Copy the material below line for line, with no changes.

ENTRIES PROVIDED:
────────────────────────────────────────

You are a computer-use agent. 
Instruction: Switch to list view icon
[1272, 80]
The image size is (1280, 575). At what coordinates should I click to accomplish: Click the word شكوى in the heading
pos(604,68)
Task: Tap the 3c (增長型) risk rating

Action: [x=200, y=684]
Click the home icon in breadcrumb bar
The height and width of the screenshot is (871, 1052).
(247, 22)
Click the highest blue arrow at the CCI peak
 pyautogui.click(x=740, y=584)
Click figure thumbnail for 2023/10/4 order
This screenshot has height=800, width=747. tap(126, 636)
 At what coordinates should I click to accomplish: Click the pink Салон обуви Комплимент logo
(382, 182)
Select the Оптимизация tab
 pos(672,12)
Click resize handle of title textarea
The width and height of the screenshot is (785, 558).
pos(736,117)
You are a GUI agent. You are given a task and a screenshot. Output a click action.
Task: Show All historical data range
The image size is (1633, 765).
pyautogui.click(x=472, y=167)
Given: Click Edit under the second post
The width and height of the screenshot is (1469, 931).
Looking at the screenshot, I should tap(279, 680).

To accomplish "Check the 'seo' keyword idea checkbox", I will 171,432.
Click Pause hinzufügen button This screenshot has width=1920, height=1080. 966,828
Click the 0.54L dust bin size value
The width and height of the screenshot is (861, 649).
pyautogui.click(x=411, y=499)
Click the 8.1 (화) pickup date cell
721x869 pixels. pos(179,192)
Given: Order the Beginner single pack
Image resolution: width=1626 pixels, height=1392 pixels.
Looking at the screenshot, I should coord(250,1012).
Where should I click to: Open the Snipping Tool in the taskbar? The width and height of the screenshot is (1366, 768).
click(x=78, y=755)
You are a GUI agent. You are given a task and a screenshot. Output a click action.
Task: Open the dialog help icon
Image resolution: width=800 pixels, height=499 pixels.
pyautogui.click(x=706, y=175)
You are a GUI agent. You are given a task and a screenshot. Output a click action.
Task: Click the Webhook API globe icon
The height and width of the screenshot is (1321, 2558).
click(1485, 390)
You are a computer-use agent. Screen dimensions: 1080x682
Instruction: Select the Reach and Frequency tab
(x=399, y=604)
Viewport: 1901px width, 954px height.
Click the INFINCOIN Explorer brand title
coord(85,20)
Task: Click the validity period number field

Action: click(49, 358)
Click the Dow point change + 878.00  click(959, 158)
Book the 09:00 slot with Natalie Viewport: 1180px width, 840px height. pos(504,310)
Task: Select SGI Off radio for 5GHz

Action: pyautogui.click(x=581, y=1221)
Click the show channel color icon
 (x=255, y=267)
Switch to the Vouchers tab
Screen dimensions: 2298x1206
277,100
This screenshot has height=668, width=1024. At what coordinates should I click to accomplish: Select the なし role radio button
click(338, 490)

────────────────────────────────────────

RESULT OF THIS EXERCISE:
You are a computer-use agent. 
Instruction: Switch to list view icon
[1272, 80]
The image size is (1280, 575). At what coordinates should I click to accomplish: Click the word شكوى in the heading
pos(604,68)
Task: Tap the 3c (增長型) risk rating

Action: [x=200, y=684]
Click the home icon in breadcrumb bar
The height and width of the screenshot is (871, 1052).
(247, 22)
Click the highest blue arrow at the CCI peak
 pyautogui.click(x=740, y=584)
Click figure thumbnail for 2023/10/4 order
This screenshot has height=800, width=747. tap(126, 636)
 At what coordinates should I click to accomplish: Click the pink Салон обуви Комплимент logo
(382, 182)
Select the Оптимизация tab
 pos(672,12)
Click resize handle of title textarea
The width and height of the screenshot is (785, 558).
pos(736,117)
You are a GUI agent. You are given a task and a screenshot. Output a click action.
Task: Show All historical data range
The image size is (1633, 765).
pyautogui.click(x=472, y=167)
Given: Click Edit under the second post
The width and height of the screenshot is (1469, 931).
Looking at the screenshot, I should tap(279, 680).

To accomplish "Check the 'seo' keyword idea checkbox", I will 171,432.
Click Pause hinzufügen button This screenshot has width=1920, height=1080. 966,828
Click the 0.54L dust bin size value
The width and height of the screenshot is (861, 649).
pyautogui.click(x=411, y=499)
Click the 8.1 (화) pickup date cell
721x869 pixels. pos(179,192)
Given: Order the Beginner single pack
Image resolution: width=1626 pixels, height=1392 pixels.
Looking at the screenshot, I should coord(250,1012).
Where should I click to: Open the Snipping Tool in the taskbar? The width and height of the screenshot is (1366, 768).
click(x=78, y=755)
You are a GUI agent. You are given a task and a screenshot. Output a click action.
Task: Open the dialog help icon
Image resolution: width=800 pixels, height=499 pixels.
pyautogui.click(x=706, y=175)
You are a GUI agent. You are given a task and a screenshot. Output a click action.
Task: Click the Webhook API globe icon
The height and width of the screenshot is (1321, 2558).
click(1485, 390)
You are a computer-use agent. Screen dimensions: 1080x682
Instruction: Select the Reach and Frequency tab
(x=399, y=604)
Viewport: 1901px width, 954px height.
Click the INFINCOIN Explorer brand title
coord(85,20)
Task: Click the validity period number field

Action: click(49, 358)
Click the Dow point change + 878.00  click(959, 158)
Book the 09:00 slot with Natalie Viewport: 1180px width, 840px height. pos(504,310)
Task: Select SGI Off radio for 5GHz

Action: pyautogui.click(x=581, y=1221)
Click the show channel color icon
 (x=255, y=267)
Switch to the Vouchers tab
Screen dimensions: 2298x1206
277,100
This screenshot has height=668, width=1024. At what coordinates should I click to accomplish: Select the なし role radio button
click(338, 490)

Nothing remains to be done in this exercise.